Joint inversion of receiver function and surface wave dispersion based on the unscented Kalman inversion

Joint inversion, such as the combination of receiver function and surface wave dispersion, can significantly improve subsurface imaging by exploiting their complementary sensitivities. Bayesian methods have been demonstrated to be effective in this field. However, there are practical challenges associated with this approach. Notably, most Bayesian methods, such as the Markov Chain Monte Carlo method, are computationally intensive. Additionally, accurately determining the data noise across different data sets to ensure effective inversion is often a complex task. This study explores the unscented Kalman inversion (UKI) as a potential alternative. Through a data-driven approach to adjust estimated noise levels, we can achieve a balance between actual noise and the weights assigned to different data sets, enhancing the effectiveness of the inversion process.
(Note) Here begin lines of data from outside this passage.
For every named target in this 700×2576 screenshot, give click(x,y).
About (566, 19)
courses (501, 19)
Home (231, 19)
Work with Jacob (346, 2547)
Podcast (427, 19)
Synthetic tests of joint inversion of receiver function and surface wave dispersions indicate that the UKI can provide robust solutions across a range of data noise levels. Furthermore, we apply the UKI to real data from seismic arrays in Pamir and evaluate the accuracy of the joint inversion through posterior Gaussian distribution. Our results demonstrate that the UKI presents a promising supplement to conventional Bayesian methods in the joint inversion of geophysical data sets with superior computational efficiency.